DOCUMENT EXTRACT:

=-=-=

I don’t think they got it. But I’m still glad we went.

Is France Too Boring to Blog About?

If there had been blogs back in 1974, and if I had been writing about my travels back then, I would have rapturously recounted my first trip to Paris. Everything on that trip was new and thrilling. Every day introduced me to things that charmed me. Steve and I loved it all so much we’ve broken our travel rule for France; we haven’t been able to resist returning. We did our first-ever home-exchange in Paris in 1990, and we’ve gone back on many other occasions.

We’ve never been to the south of France however. We wanted to go there some day but never, ever in August — the month when hordes of French people leave behind Paris, despite the sky-high temperatures that are common in the south then. But we’re about to start such a journey. What changed our minds was an invitation to a wedding in Avignon. The groom is the son of one of our closest and longest-tenured friends. Olivia and I were pregnant at the same time, and Paul-Louis traveled from Paris to San Diego to spend a month with us when he was only 10. Both his (younger) sisters followed suit. This feels in many ways like a family wedding.

=-=-=

DATA:
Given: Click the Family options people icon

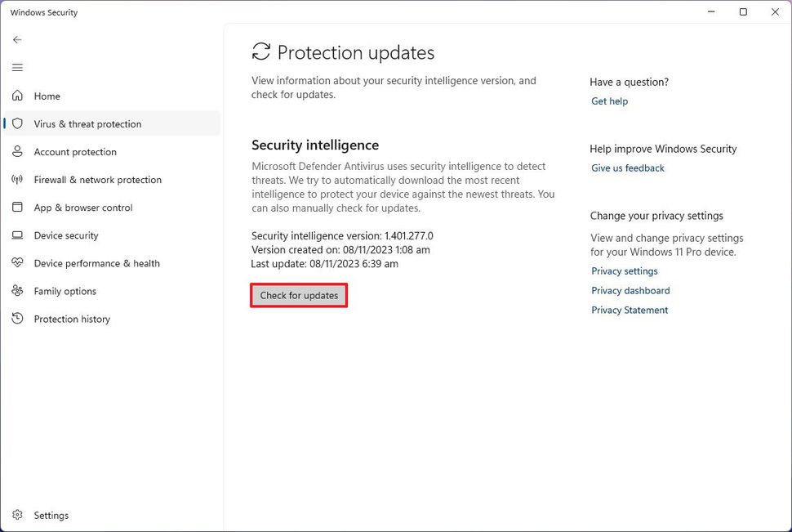Looking at the screenshot, I should pyautogui.click(x=17, y=290).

=-=-=

WHAT YOU NEED TO DO:
1. According to the France travel essay, in what year did the writer and Steve do their first home-exchange in Paris?
2. Continue the France travel essay, starting after its last sentence.

TASK ANSWERS:
1. 1990

2.
I’ve never been interested in blogging just to report my location. I like sharing interesting things I’m learning. Also recounting adventures. I think this trip may not be jam-packed with either of those experiences, so I’m going to be restrained in what I write about. But I also don’t expect to be completely off the radar.

(Our new Chase Sapphire Reserve credit cards give us free access to a number of airport lounges. We tried out two of them at DFW, where we had a five-hour wait before our plane to Paris boarded, The “Minute Suites” option was kind of interesting: a very small private room with a work desk, wifi, and space to stretch out and snooze. Much nicer than the public gates!)

My kind of lama

Steve and I had never seen the Dalai Lama in person, so when someone offered us tickets to his appearance on the UCSD campus yesterday, we couldn’t resist. In Tibet, which we visited not once but twice over the last 18 months, you can be thrown in jail for having his picture on your cell phone. Many Tibetans consider him a living god. Even if he’s not divine (and he says he isn’t), he indisputably was the ruler of the country until fleeing into exile in advance of the Chinese occupation. He’ll turn 82 this year, and we didn’t want to miss the chance to see him while he’s still on the planet.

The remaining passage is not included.